Here are two conversation prompts that I think L&D could embrace to test the waters of organisational Radical Candor:

1. Let’s talk about why building digital skills isn’t enough to ensure employability

This is a conversation that I would love to see L&D initiate with employees. Learning individual digital skills is something that almost every employee is engaged with among some of the clients we have the privilege of working with – whether it is creating adoption of digital products, agility, designing digital services, data-driven decision-making or design thinking. These individual skills are needed to function and deliver in the new reality.

And whilst L&D continue to focus on KPI-friendly digital skills training and managers seek to minimise the time allocated to learning in favour of delivery, a new breed of digitally-savvy workers are looking around their teams and wondering how this can be enough to architect a new future org – and of course, it isn’t. Whilst individual skills will get you a good role, it will not help you fly. For that, we need to embrace building new capabilities, using our new skills. Capabilities need us to focus on a whole stack of skills, plus mindsets, ideas and emerging technology.

Organisations finding themselves without the workforce they need increasingly turn to partnerships, consultancies and third-parties to fill these capability gaps, making employees feel vulnerable and stuck in their legacy roles. The few with the sponsorship, knowledge or position to be a part of the future are too busy to turn around and help those trying to rise behind them.

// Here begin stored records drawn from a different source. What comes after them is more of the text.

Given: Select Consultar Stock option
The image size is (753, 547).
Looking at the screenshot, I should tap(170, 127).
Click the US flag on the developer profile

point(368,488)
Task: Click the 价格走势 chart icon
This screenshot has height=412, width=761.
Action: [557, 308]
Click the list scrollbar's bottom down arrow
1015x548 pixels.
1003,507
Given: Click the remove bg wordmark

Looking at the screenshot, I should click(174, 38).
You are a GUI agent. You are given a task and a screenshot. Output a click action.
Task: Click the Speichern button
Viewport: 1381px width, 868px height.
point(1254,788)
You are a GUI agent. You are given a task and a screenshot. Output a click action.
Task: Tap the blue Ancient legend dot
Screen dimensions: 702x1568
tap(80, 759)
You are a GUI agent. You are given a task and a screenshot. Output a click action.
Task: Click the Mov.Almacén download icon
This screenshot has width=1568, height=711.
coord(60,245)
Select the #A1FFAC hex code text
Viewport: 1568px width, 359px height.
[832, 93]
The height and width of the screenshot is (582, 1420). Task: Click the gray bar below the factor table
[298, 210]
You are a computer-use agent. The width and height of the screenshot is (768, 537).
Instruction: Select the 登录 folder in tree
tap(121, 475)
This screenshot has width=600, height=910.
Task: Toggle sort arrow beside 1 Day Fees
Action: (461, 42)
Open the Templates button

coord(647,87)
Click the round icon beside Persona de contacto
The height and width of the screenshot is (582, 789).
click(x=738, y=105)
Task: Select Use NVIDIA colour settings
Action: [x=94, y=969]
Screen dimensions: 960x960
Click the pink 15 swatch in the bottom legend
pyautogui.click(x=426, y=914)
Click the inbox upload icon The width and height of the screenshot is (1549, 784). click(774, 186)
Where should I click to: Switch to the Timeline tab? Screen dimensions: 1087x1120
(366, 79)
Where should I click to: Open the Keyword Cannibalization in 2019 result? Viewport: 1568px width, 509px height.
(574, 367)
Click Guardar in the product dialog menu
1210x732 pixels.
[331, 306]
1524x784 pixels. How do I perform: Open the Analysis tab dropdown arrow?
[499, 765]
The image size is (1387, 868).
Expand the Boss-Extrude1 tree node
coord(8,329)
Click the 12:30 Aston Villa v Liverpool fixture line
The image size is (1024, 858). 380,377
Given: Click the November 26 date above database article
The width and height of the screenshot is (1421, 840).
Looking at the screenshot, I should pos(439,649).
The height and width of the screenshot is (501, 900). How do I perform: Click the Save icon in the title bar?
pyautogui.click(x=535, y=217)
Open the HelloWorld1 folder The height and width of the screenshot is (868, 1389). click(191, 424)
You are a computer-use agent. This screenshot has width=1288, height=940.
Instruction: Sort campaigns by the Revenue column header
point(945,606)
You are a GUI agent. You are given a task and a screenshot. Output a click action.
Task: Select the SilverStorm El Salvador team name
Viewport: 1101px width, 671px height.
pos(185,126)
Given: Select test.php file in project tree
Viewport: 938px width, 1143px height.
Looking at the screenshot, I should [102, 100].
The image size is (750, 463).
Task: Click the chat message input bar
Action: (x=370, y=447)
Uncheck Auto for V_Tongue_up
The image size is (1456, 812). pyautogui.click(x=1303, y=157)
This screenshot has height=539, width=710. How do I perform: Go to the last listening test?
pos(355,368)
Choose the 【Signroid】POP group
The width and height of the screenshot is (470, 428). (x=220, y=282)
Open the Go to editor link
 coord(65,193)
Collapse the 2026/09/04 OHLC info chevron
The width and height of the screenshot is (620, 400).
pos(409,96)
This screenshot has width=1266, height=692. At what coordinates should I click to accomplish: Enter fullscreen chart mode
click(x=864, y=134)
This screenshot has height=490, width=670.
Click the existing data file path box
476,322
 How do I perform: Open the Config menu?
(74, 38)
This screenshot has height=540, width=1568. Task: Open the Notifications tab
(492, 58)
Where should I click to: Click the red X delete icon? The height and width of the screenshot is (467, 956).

So, individuals need to demand more from their learning experiences. Which brings me to the second conversation that needs to happen…

2. Let’s talk about the myth of driving your own career

This is one of those discussion I think employees need to have with L&D. On the surface, the increasingly popular mantras of ‘own your professional development’ and ‘being in the driving seat of your career’ are empowering and desirable in an organisation seeking to build a continuous learning culture.

But this complete change in power dynamic is unrealistic without a new kind of support. It is absolving the organisation of its half of the professional growth contract – it is true that you can’t make someone grow, but it is also true that employees do not have the same access to future strategy discussions to understand the bigger capability requirements of an organisation. You cannot grow to be what you cannot see – we need visibility and role models to help us.

We may have access to more learning content than we can absorb in a lifetime, but we need guidance, opportunities and more than just a nudge in the direction of the right mindset to ensure that our growth plan is coherent.

 

After school we never helped to re-tool for continuous learning. Nobody teaches us how to learn in this different environment, where theory is of limited value and opportunities to experiment and practice require sponsorship from above.

Without this retooling, the divides present in our society are further entrenched inside our organisations. Those who grew up without access to coaches and mentors continue their career building without sponsorship. Those who were first-generation university graduates continue to have to forge brand new paths, with limited understanding from their families of the burdens they carry.

We must reset this playing field for all employees, so that everyone understands how to find sponsors, coaches and mentors, how to set big goals, how to ask probing questions about org strategy and future needs, how to build or find a movement and how to partner and demand excellence from those corporate departments that must support them. Our learning experiences must support and provide this.

These are just two of the tough conversations needed, from one corporate function. Just imagine the change we could bring about by investing some time in org-wide Radical Candor across the board!

So, what org-wide radical discussions would you like to see initiated? Which corporate function needs to embrace Radical Candor and stop pretending that the bare minimum will be sufficient for survival?